About and Mission
The UConn Sport Optimization and Rehabilitation (SOAR) laboratory is a state-of-the-art multidisciplinary research division focused on the domains of human performance, injury prevention, health and safety, and personalized medicine.
The mission of SOAR is to promote lifelong physical activity to improve health and wellness through research, performance, and community outreach, for physically active individuals at risk for, or suffering from musculoskeletal injuries.
Title: SOAR ACL Outcomes Project
PI: Lepley AS, Lepley LK
Description: Establishment of a database that comprehensively assesses neural, muscular, biomechanical, self-reported, and clinical outcomes in patients with ACL injury and reconstruction.
Title: Motor Control Deficits After ACL Reconstruction: Underlying Cortical Adaptations
PI: Lepley, LK, Lepley AS, Harrison S
Description: Investigate the underlying cortical adaptations supporting the observed change in the relative importance of vision and somatosensory information for ACLR patients.
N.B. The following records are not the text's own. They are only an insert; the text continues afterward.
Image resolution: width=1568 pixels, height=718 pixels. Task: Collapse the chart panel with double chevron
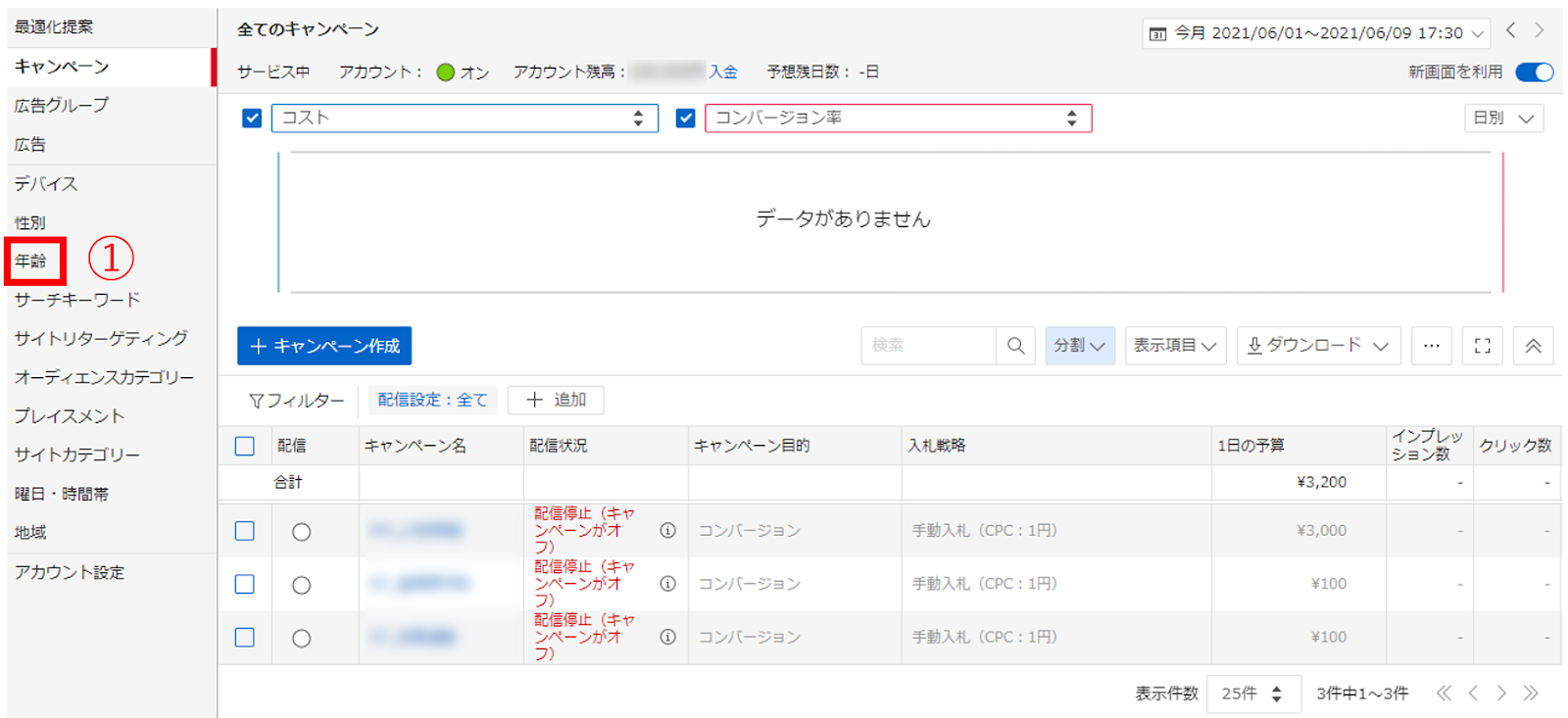point(1533,346)
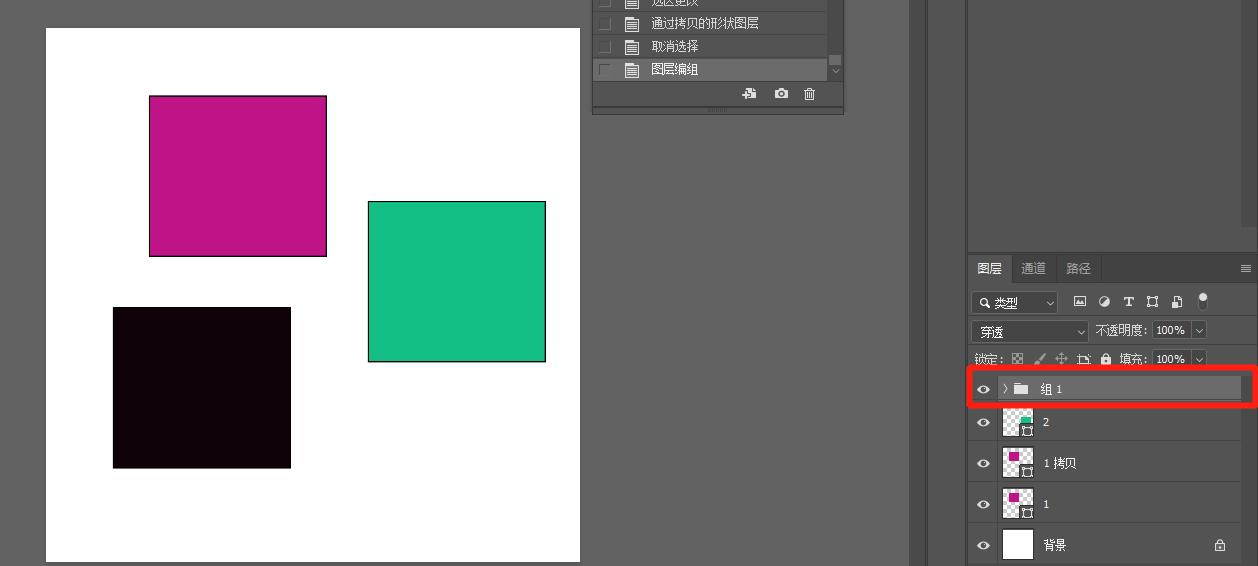Filter layers by shape layer icon

point(1152,301)
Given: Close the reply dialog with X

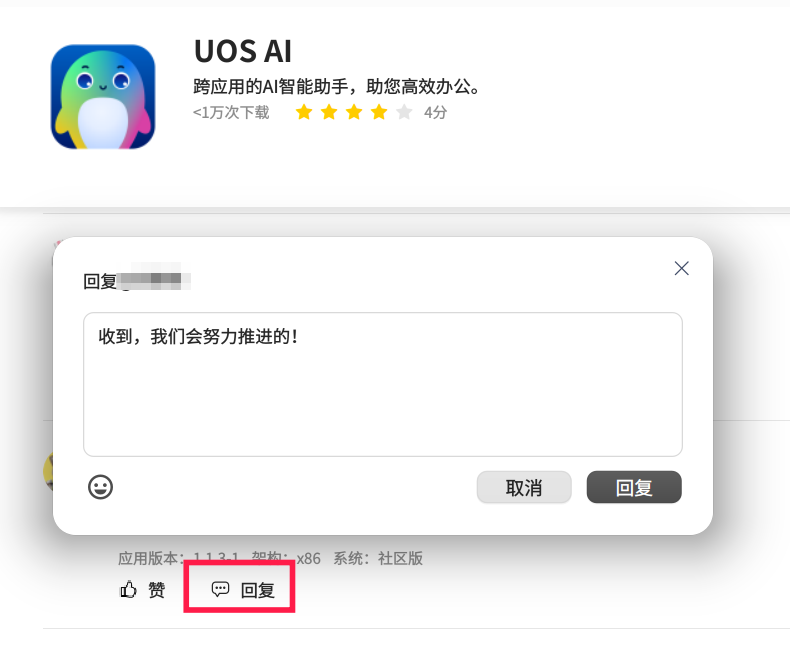Looking at the screenshot, I should click(681, 268).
Title: Contributions of Cortical Activation and Neural Excitability on Quadriceps Muscle Function in Patients with ACL Reconstruction
PI: Lepley AS
Description: To determine the contributions of brain activation (motor, somatosensory and visual-motor cortices) and neural excitability (corticospinal and spinal reflexive pathways) on clinical measures of quadriceps function (muscle strength and voluntary activation).
Title: Alterations in Muscle Mechanics and Neural Activity After ACL Reconstruction
PI: Lepley, LK
Description: To examine neural and morphological factors of muscle after ACLR that contribute to weakness using a synchronized ultrasound, EMG and isokinetic data capturing system.
Title: Eccentric Cross-Exercise: A Novel Approach to Promote Recovery of Muscle Strength and Lower Extremity Function after ACL Reconstruction.
PI: Lepley, LK
Description: To examine the effectiveness of an eccentric cross-exercise intervention to improve neural excitability, muscle strength and lower extremity function in ACL reconstructed patient early after surgery.
Dr. Lindsay DiStefano
Dr. Lindsay Distefano’s interests involve promoting physical activity, especially in children, through physical literacy development and the prevention of sport-related injury.
Dr. Adam Lepley
Dr. Adam Lepley’s research interests are focused on maximizing clinical outcomes following musculoskeletal injury, specifically involving the knee. In particular, Dr. Lepley examines the neural contributions to muscle dysfunction and their involvement in lower extremity biomechanical and self-reported disability.
Dr. Lindsey Lepley
Dr. Lindsey Lepley’s research interests center around examining the negative neuromuscular effects of traumatic joint injury and identifying therapeutic approaches capable of combating neuromuscular dysfunction. Much of her previous and current research has evaluated the effects of eccentric exercise and electrical stimulation on the recovery of muscle function after ACL reconstruction.
My research interest is in lower extremity injury prevention in youth and athlete populations. Specifically, translating findings to the real world, focusing on functional methods of injury risk assessment and injury prevention, which not only benefits athletes by keeping them on the field, court and ice, but also provides often busy sports medicine clinicians with tools to ease their load. Since arriving at UCONN, I have worked on projects related to dissemination and implementation projects aiming to improve neuromuscular control thereby decreasing injury risk.
My research interest is in regards to recovery of physical function and psychological factors influencing post-operative and return to sport outcomes following anterior cruciate ligament reconstruction (ACLR). I currently am involved in ongoing investigations examining the inter-relationships between joint biomechanics, alterations in neural activity and self-reported/psychological deficits after ACLR.
My research focus is to understand the neural mechanisms associated with musculoskeletal injuries, particularly those that afflict the knee joint. Secondary to my main focus is the development of effective rehabilitation strategies for the treatment of injury associated with deficits in neural mechanics.
My research efforts are in collaboration with the kinesiology department to use Motion Capture, EMG, and Force Plate technology to model joint stability and predict injuries using mathematical models. I am currently working on several ongoing projects using these technologies as well as the instrumented treadmill.